INSTRUCTIONS TO FOLLOW
Continue the article on ERISA church plans from where it stops.

When is a Group Long-Term Disability Insurance Plan Not an ERISA Plan? When it’s Established and Maintained by a Church to Qualify as an ERISA-exempt Church Plan – That’s When

You know church can be very good for you, but you probably never contemplated that church could help you in ways other than spiritually.  Let’s say you find yourself in this position:  you become disabled,  work for a church-related employer and now want to make a disability claim under your short-term disability and/or long-term disability insurance policy.  You wonder: is my claim covered by ERISA or will I have those really good state law remedies because ERISA does not apply?  Your question was recently answered by the Ninth Circuit Court of Appeals, albeit in a pension plan case.

“Church plans” are exempt from the federal regulatory requirements of ERISA.  However, language contained in the relevant ERISA statute left the rules what constitutes a “church plan” open to multiple interpretations.  The Ninth Circuit closed the door to multiple interpretations and clarified exactly what is required to qualify as a church plan exempt from the regulatory requirements of ERISA.

DATASET CONTENT
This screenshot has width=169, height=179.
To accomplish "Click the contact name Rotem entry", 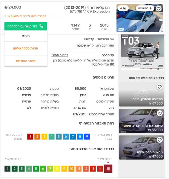I will coord(26,36).
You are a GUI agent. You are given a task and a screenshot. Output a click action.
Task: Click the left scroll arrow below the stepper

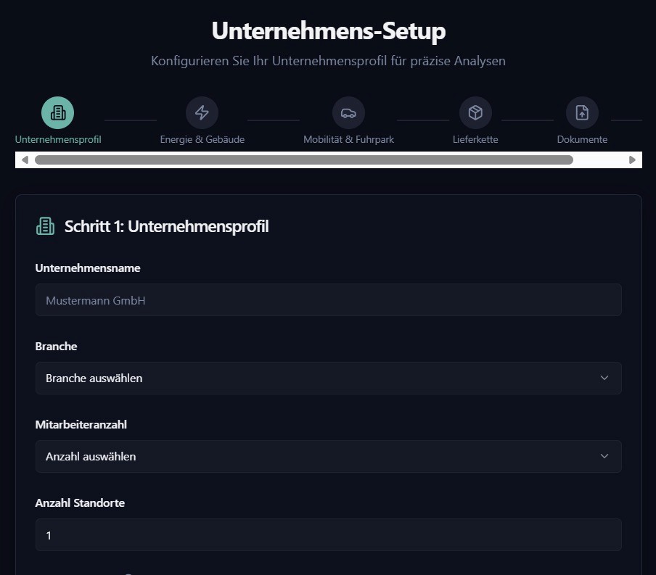[x=25, y=160]
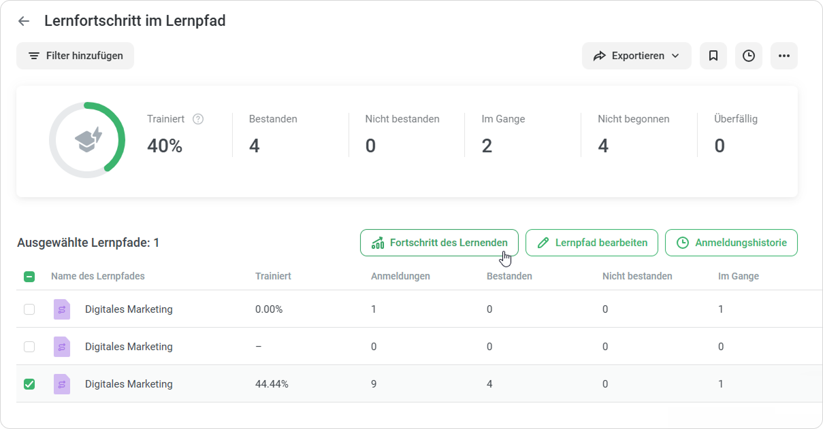Sort by Anmeldungen column header
Image resolution: width=823 pixels, height=429 pixels.
click(x=400, y=276)
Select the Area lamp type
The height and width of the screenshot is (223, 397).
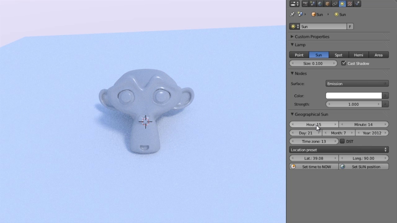coord(378,55)
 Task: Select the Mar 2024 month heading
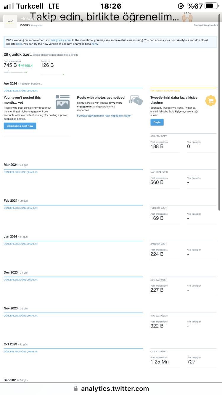pyautogui.click(x=11, y=165)
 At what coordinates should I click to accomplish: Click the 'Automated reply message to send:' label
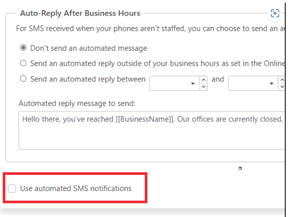click(77, 104)
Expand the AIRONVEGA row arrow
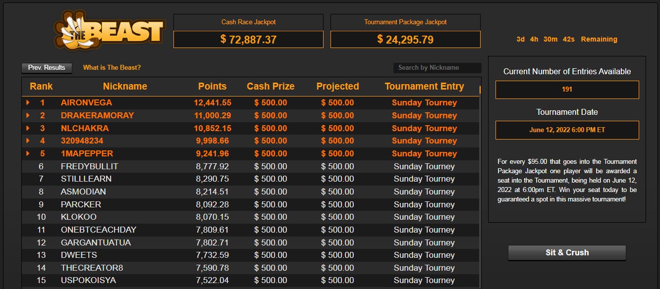 pyautogui.click(x=28, y=102)
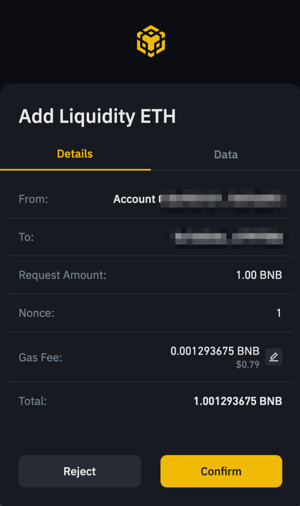Select the 1.00 BNB request amount
This screenshot has height=506, width=300.
pos(259,275)
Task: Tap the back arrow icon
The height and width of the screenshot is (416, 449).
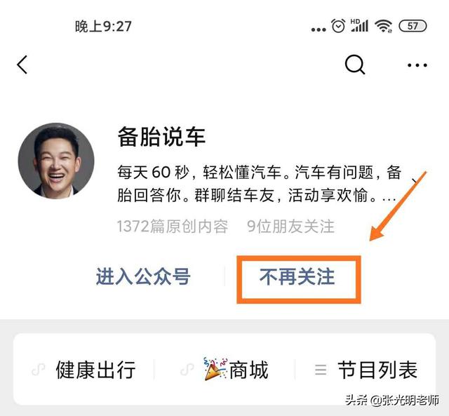Action: (22, 65)
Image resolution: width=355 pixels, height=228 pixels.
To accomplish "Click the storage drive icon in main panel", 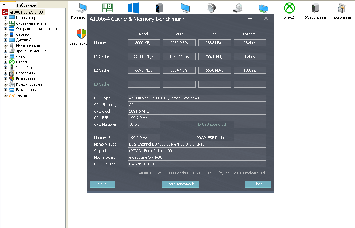I will pos(237,8).
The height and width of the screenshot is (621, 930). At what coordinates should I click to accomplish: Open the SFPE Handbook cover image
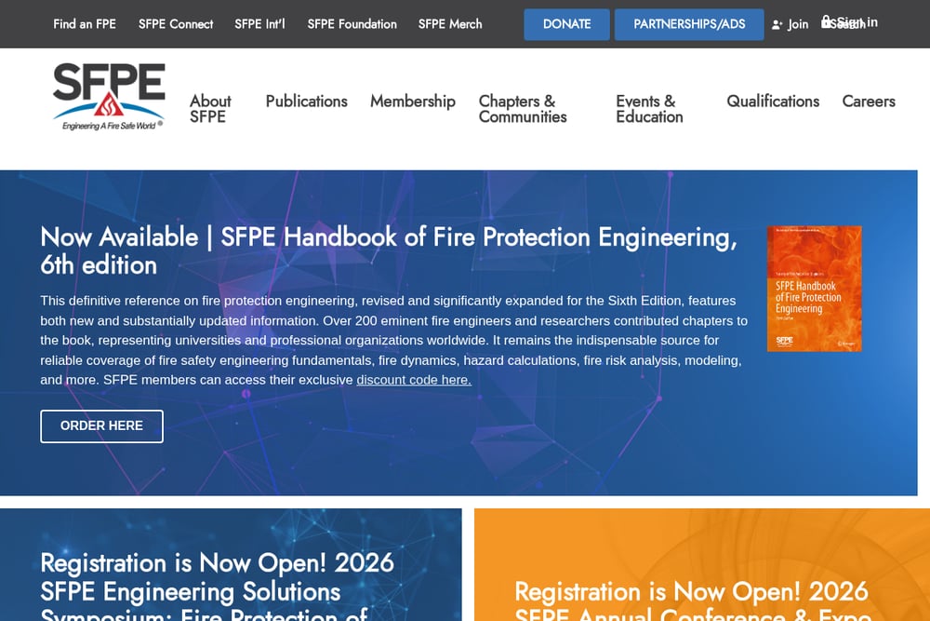(815, 289)
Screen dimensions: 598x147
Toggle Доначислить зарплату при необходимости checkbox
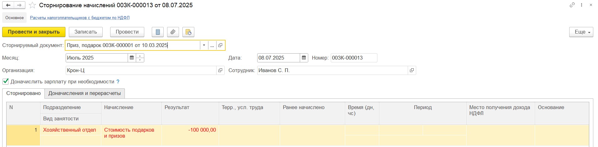point(6,81)
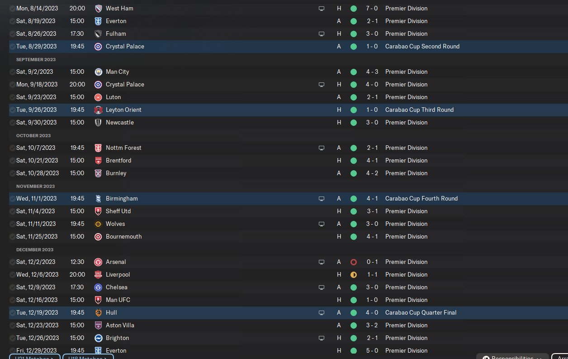This screenshot has width=568, height=359.
Task: Click the yellow draw indicator for Liverpool match
Action: pyautogui.click(x=354, y=275)
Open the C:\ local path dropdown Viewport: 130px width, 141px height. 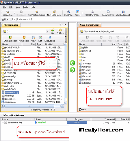[x=47, y=31]
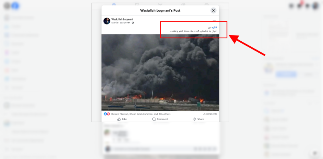This screenshot has height=159, width=323.
Task: Open Khisraw Shirzad's name in reactions
Action: [120, 114]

RESPONSE
Pursuant to 29 U.S.C. § 1002(33)(A), the term “church plan” means a plan established and maintained by a church or by a convention or association of churches.  However, 29 U.S.C. § 1002(33)(C) confuses these two seemingly straightforward requirements by providing that a plan established and maintained by a church or a convention or association of churches includes a plan maintained by a “principal-purpose organization,” the principal purpose or function of which is the administration of funding a plan or program for the provision of retirement benefits or welfare benefits, or both, for the employees of a church or a convention or association of churches, if such organization is controlled by or associated with a church or a convention of churches.  This raises the question of whether the requirement that a plan be established by a church is eliminated by § 1002(33)(C) since it can be argued that it only requires a plan be maintained by a principal-purpose organization.  In other words, does this mean the plan must be established by a church to be eligible for the church plan exemption, or does it mean the plan qualifies for the church plan exemption even if it is established by an organization other than a church whose principal purpose is religiously-affiliated and who maintains the plan?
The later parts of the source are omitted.